Muscle injuries, occurring recreationally as well as in the workplace and home, are among the most common musculoskeletal conditions in the U.S. Satellite cells provide muscle with the potential for regeneration, but for large defects, slow healing and excessive proliferation of fibroblasts frequently results in fibrosis and scarring that can create a mechanical barrier that delays or restricts myofibers from bridging the injury gap. Recent findings have begun to elucidate differences between inflammatory processes that promote muscle repair and regeneration following injury and those that disrupt muscle homeostasis. In light of the multiple demands needed for preventing fibrotic scarring, a multidisciplinary team has been assembled to apply a proactive strategy in which multiple biomolecules are delivered in a site-specific and temporally orchestrated manner to treat different aspects of the inflammatory and wound healing processes.
Aim 1 will develop and characterize a mechanically flexible controlled release system for localized delivery of anti- inflammatory, anti-oxidant, pro-resolution, and anti-fibrotic biomolecules. With respect to this Aim, it is hypothesized that the devices can be tailored to deliver anti-inflammatory, anti-oxidant pro-resolution, and anti-fibrotic molecules with discrete profiles that roughly follow the kineticsof the wound healing process.
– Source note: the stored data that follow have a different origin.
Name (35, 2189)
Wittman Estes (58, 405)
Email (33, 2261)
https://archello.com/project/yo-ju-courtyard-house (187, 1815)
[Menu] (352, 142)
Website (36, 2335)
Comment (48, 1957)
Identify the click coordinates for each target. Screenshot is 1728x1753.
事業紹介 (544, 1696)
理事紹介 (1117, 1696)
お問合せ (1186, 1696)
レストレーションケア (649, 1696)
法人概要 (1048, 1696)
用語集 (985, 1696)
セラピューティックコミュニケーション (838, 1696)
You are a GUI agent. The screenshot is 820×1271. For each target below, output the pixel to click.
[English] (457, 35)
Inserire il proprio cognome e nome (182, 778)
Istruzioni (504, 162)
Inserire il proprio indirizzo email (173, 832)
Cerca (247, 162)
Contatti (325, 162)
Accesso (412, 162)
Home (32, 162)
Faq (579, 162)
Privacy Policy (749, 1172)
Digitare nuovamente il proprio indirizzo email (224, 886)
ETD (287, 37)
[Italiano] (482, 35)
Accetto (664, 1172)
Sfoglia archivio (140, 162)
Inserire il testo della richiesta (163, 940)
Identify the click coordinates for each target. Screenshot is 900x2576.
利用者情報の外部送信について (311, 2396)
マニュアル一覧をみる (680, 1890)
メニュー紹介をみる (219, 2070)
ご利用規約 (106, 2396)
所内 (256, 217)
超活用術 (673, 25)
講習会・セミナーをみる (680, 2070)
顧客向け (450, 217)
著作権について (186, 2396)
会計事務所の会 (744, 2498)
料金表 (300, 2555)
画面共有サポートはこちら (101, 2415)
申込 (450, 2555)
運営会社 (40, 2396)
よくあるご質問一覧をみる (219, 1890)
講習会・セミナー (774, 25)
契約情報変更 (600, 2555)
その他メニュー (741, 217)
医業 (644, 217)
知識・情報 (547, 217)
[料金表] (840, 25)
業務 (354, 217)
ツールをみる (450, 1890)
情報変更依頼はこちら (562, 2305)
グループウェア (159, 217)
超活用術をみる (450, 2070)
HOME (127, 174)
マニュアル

Aim 2 will determine the efficacy of controlled, localized, sequential release of anti-inflammatory, anti- oxidant, pro-resolution, and anti-fibrotic components to enhance structural/histological, biochemical, and functional properties in vivo in a rodent skeletal muscle defect model. The working hypothesis is that sequential treatment devices, i.e., materials that resolve inflammation and then prevent fibrosis, will not only enhance muscle regeneration, but these films will be more effective than those releasing only one of the components or that deliver them without regard to the sequence of events during wound healing. Furthermore, the methods may be applicable not only to repair of skeletal muscle defects but also for treatment of many other diseases in which control of inflammation and subsequent wound healing processes is needed.
Muscle injuries, occurring recreationally as well as in the workplace and home, are among the most common musculoskeletal conditions in the U.S. Although muscle has the potential to regenerate, slow healing of large defects frequently results in scarring and incomplete recovery. This project will develop bioerodible films that control different phases of wound healing to enhance muscle regeneration.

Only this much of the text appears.